• [Excerto fornecido]:
####
Em reconvenção, alegam que a autora só ficou temporariamente impossibilitada de utilizar o arrendado, mas o mesmo não ficou definitivamente destruído, estando na disponibilidade da autora, pelo menos, a partir de abril de 2017. Mas a autora, em vez de reparar a fração, cancelou os contratos de fornecimento de água, luz e telecomunicações e abandonou o local arrendado sem justificação e até ao presente. Deslocou toda a maquinaria e documentação para outro local que diz ter arrendado ao seu sócio gerente. O local arrendado permanece encerrado de forma continua e interrupta há mais de um ano, pelo que há fundamento para pedir a resolução contratual.

Acresce que o contrato de arrendamento em questão transitou para o novo regime de arrendamento urbano, e foi acordado entre as partes que o mesmo teria a duração de 5 anos; e decorrendo o prazo de 5 anos de 09.01.2014 a 09.01.2019, a ré M. D. comunicou à autora, por carta de 04.01.2018, a sua oposição à renovação, pelo que a denúncia do arrendamento produz efeitos a 09.01.2019. Assim, se o contrato de arrendamento não cessar por qualquer forma admitida por lei, em 09.01.2019, o mesmo essa por ter atingido o termo da atual renovação acordada.

Terminam, pedindo que: a) seja declarada a ilegitimidade dos réus P. F. e J. F., exceção dilatória que, nos termos dos artigos 576º, n.º 1 e 2 e alínea e) do artigo 577º, todos do CPC, obsta a que o Tribunal conheça do mérito da causa e deverá dar lugar à absolvição da instância quanto a estes mesmos réus; b) A ação seja julgada totalmente não provada e improcedente, absolvendo-se os réus dos pedidos formulados, com custas pela autora.
####
• [Dados registados]:
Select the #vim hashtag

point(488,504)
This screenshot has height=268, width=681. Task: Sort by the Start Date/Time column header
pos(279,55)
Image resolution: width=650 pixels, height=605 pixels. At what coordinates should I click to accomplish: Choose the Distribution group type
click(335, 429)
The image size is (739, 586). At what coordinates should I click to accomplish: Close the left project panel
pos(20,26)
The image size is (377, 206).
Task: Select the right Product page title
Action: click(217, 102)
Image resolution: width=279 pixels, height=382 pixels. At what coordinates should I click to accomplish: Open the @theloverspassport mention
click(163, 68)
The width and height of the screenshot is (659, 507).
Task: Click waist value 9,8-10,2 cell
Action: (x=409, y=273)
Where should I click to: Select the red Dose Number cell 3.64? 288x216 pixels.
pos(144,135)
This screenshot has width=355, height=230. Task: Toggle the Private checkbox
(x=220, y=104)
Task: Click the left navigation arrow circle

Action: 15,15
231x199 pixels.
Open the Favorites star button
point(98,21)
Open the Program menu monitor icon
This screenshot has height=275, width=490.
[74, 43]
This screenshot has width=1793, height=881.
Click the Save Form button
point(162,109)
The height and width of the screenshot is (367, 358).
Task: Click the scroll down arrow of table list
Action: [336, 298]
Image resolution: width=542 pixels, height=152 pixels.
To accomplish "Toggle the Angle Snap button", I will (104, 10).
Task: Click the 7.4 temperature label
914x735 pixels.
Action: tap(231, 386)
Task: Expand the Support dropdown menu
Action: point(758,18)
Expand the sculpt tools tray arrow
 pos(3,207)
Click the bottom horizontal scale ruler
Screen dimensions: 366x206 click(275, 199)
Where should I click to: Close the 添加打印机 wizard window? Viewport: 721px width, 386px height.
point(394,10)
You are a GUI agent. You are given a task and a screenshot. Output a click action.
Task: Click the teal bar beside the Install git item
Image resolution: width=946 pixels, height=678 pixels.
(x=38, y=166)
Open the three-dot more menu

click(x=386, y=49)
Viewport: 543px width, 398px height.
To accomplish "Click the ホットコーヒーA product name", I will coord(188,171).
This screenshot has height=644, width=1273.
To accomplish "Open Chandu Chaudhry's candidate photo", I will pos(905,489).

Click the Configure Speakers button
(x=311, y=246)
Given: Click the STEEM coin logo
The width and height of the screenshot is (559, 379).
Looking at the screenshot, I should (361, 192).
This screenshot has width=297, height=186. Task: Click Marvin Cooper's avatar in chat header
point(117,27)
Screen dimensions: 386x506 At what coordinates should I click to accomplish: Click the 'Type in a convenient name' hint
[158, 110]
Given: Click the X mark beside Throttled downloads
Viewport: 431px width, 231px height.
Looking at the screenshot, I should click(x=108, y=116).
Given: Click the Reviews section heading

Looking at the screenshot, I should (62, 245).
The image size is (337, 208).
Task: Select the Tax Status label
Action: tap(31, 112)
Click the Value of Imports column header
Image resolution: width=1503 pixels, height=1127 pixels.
####
• [Tarefas propostas]:
**A)** Enumere todas as datas distintas que o excerto sobre o litígio de arrendamento menciona, cada uma uma única vez.
**B)** Prossiga o excerto sobre o litígio de arrendamento a partir da sua última frase.
Os registos não têm qualquer relação com o excerto sobre o litígio de arrendamento.

• [Respostas aos exercícios]:
**A)**
- abril de 2017
- 09.01.2014
- 09.01.2019
- 04.01.2018

**B)**
Seja a reconvenção julgada provada e procedente e, em consequência, que: c) seja decretada a resolução do contrato de arrendamento em causa nos autos e que tinha por objeto o primeiro andar do imóvel de que é proprietária a ré M. D., com os fundamentos alegados, sendo a autora condenada a despejar o local arrendado e a restituir este à sua proprietária; d) assim não se entendendo e em alternativa, deve ser declarado e a autora condenada a tal reconhecer que aquele contrato de arrendamento tem o seu termo em 09.01.2019, ou noutra data em que o Tribunal o venha a declarar, por oposição à sua renovação e denúncia legal por parte da proprietária, devendo a autora ser condenada a restituir o local arrendado, despejado de pessoas e coisas, com custas pela autora.

*A autora veio apresentar réplica, impugnando a factualidade alegada pelos réus e repetem que a fração apenas ficou inapta para a autora exercer a sua atividade por força da conduta dos réus, não sendo a impossibilidade de uso da mesma decorrente do incêndio. E por isso é sobre os réus que impende a obrigação de recolocar a fração no estado em que se encontrava antes da sua intervenção. A destruição dos elementos da fração e a subsequente inércia em repor a situação foram factos voluntários dos réus que tiveram a clara intenção de impedir a autora de continuar a laborar no arrendado, coagindo-a a abandonar a fração e a fazer cessar o contrato de arrendamento sem indemnização, o que resulta evidente da reconvenção, pois os réus alegam o encerramento do arrendado durante um ano de forma ininterrupta. Tal conduta dos réus, constitui um claro abuso do direito.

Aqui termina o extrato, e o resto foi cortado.